BRIEF DESCRIPTION OF THE DRAWINGS

FIG. 1 is a schematic perspective view schematically showing a three-dimensionally constructed warp knit fabric.

FIG. 2 is a schematic cross-sectional view of the three-dimensional warp knit taken along a course direction of FIG. 1.

FIG. 3 is a schematic cross-sectional view of the three-dimensional warp knit taken along a wale direction of FIG. 1.

FIG. 4 is a construction view of a three-dimensionally constructed warp knit fabric of Example 1.

FIG. 5 is a construction view of a three-dimensionally constructed warp knit fabric of Example 2.

FIG. 6 is a construction view of a three-dimensionally constructed warp knit fabric of Example 3.

FIG. 7 is a construction view of a three-dimensionally constructed warp knit fabric of Example 4.

FIG. 8 is a construction view of a three-dimensionally constructed warp knit fabric of Example 5.

FIG. 9 is a construction view of a three-dimensionally constructed warp knit fabric of Comparative Example 1.

FIG. 10 is a construction view of a three-dimensionally constructed warp knit fabric of Comparative Example 2.

FIG. 11 is a schematic view showing an essential knit portion of a double-row needle carrier warp knitting machine (double raschel machine).

FIG. 12 is an explanatory view showing the relationship between an insertion yarn and a fixing yarn.

REFERENCE NUMERALS

    • 1 three-dimensionally constructed warp knit fabric
    • 2 front-surface ground knit construction
    • 3 back-surface ground knit construction
    • 4 connection yarn
    • 5 insertion yarns
    • 6 open portion
    • A1, A5, A6 ground yarn
    • A2 insertion yarn
    • A3 connection yarn
    • A4 fixing yarn

The present invention may have a combined construction of two or more ones selected from items 1 to 6 described above, as long as it satisfies the object.

BEST MODE FOR CARRYING OUT THE INVENTION

A three-dimensionally constructed warp knit fabric of the present invention is composed of primary constructional members inclusive of front-surface and back-surface ground knit constructions, connection yarns interconnecting the front-surface and back-surface ground knit constructions, and insertion yarns fixedly held between the connection yarns along inner portions of ground knit constructions.

The three-dimensionally constructed warp knit fabric has characteristics in that it has optimal pressure resistance (compression resistance) and compressive elasticity, is capable of effectively preventing slippage between the ground knit constructions in a course direction and/or a wale direction, and does not cause deterioration in flexibility.
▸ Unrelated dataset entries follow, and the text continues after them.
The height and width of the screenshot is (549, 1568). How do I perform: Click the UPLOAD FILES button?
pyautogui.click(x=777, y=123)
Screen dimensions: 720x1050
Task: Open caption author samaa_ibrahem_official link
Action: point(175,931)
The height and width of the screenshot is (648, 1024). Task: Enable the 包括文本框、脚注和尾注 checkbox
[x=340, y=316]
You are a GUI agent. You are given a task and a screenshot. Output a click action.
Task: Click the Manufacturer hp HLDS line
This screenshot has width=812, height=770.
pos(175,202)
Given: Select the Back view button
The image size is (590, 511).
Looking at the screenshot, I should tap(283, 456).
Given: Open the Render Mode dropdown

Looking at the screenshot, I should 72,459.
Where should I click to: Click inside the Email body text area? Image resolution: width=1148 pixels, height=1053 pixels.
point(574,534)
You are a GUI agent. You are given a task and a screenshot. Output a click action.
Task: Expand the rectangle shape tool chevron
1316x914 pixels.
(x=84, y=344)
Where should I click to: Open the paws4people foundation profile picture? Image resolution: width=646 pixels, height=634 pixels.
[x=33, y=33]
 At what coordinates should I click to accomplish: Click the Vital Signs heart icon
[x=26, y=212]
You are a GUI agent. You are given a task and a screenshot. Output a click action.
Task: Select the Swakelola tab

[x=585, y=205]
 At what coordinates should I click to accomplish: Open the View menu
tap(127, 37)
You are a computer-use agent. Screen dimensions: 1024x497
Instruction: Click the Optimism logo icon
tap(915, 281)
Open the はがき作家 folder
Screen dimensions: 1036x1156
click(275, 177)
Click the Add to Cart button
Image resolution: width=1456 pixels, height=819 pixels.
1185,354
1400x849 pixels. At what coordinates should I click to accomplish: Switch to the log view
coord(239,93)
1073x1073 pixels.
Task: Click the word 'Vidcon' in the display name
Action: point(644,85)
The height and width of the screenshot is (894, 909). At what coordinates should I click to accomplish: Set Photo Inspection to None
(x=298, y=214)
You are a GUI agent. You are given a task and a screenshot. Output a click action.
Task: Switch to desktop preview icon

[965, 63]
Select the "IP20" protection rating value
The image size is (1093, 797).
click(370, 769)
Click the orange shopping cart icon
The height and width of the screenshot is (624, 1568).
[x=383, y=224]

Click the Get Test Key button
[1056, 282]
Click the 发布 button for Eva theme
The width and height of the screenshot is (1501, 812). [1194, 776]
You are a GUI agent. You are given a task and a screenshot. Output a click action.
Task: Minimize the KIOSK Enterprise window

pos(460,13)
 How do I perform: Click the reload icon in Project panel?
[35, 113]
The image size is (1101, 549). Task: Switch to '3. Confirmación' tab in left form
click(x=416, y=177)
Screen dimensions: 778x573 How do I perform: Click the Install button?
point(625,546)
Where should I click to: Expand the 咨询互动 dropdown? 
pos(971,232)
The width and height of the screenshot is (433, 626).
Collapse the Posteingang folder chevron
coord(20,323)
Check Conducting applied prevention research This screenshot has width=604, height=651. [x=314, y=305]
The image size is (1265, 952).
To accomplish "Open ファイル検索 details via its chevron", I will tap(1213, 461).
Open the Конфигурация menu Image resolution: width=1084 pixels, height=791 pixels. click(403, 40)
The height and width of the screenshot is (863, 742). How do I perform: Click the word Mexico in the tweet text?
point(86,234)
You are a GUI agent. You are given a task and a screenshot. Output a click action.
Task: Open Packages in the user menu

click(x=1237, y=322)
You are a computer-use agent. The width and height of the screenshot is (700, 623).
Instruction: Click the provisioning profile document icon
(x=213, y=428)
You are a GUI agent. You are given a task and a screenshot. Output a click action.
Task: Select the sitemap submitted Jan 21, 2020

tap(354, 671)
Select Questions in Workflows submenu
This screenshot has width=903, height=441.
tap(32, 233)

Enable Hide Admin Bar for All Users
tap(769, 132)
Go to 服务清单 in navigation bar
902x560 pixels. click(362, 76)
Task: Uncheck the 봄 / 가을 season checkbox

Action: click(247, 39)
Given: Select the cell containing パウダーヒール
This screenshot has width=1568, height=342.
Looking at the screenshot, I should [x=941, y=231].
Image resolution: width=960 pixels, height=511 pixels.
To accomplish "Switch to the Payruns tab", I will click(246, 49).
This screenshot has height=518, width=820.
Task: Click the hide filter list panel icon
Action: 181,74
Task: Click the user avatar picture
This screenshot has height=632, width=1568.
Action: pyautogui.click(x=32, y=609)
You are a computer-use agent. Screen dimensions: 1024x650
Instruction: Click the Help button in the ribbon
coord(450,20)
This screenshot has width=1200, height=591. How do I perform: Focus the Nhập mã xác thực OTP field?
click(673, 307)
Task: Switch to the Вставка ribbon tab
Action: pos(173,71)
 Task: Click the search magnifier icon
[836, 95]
Referring to FIG. 11, the three-dimensionally constructed warp knit fabric can be obtained by being knitted using a double-row needle carrier warp knitting machine (double raschel machine).

A ground yarn A1 is supplied to a guide bar L-1 (represented by “L1” in FIG. 11), and a back-surface ground knit construction B is formed by a back needle BN.

An insertion yarn A2 is supplied to a guide bar L-2, is guided by the back needle BN along the inner portion of the back-surface ground knit construction B, and is then fixed by a fixing yarn A4.

Ground yarns A5 and A6 are supplied to guide bars L-5 and L-6, respectively, and a front-surface ground knit construction F is formed by a front needle FN.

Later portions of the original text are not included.